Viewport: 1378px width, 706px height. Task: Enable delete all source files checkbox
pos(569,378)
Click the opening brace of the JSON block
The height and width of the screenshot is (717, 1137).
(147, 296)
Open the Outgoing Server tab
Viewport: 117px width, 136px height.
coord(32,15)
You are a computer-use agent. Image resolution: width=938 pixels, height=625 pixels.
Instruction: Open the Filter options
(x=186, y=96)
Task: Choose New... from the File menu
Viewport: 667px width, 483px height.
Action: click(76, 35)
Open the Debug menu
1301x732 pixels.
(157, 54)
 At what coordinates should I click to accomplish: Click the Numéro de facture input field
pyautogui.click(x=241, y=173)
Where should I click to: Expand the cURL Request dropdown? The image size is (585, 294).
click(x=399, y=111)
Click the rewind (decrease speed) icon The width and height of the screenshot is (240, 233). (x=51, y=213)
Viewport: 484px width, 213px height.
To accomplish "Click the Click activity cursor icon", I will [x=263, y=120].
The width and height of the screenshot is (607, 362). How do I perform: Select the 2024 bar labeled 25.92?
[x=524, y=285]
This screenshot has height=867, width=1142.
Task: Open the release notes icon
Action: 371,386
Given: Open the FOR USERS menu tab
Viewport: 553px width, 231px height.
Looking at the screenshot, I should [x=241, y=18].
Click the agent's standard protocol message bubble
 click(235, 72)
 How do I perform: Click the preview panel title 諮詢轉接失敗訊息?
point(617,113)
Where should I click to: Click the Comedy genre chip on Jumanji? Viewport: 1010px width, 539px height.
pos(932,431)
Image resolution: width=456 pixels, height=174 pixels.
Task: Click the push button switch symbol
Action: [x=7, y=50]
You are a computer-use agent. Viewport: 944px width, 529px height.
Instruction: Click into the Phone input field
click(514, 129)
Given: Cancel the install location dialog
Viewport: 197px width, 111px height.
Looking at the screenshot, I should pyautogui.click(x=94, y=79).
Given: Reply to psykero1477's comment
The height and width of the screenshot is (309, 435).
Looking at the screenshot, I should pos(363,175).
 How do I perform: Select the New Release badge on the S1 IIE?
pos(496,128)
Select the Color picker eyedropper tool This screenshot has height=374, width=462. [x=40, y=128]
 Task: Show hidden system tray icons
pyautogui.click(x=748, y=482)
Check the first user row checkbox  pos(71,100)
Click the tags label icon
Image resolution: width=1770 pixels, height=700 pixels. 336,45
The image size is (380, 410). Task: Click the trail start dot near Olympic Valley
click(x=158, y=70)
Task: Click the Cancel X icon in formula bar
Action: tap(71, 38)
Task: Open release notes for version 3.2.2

════

(Problem statement): Quote the lines of the rows above, starting with the line that contains "Click the rewind" and going on through the line that contains "will [x=263, y=120].", with both of those lines included.

(Written response):
Click the rewind (decrease speed) icon The width and height of the screenshot is (240, 233). (x=51, y=213)
Viewport: 484px width, 213px height.
To accomplish "Click the Click activity cursor icon", I will [x=263, y=120].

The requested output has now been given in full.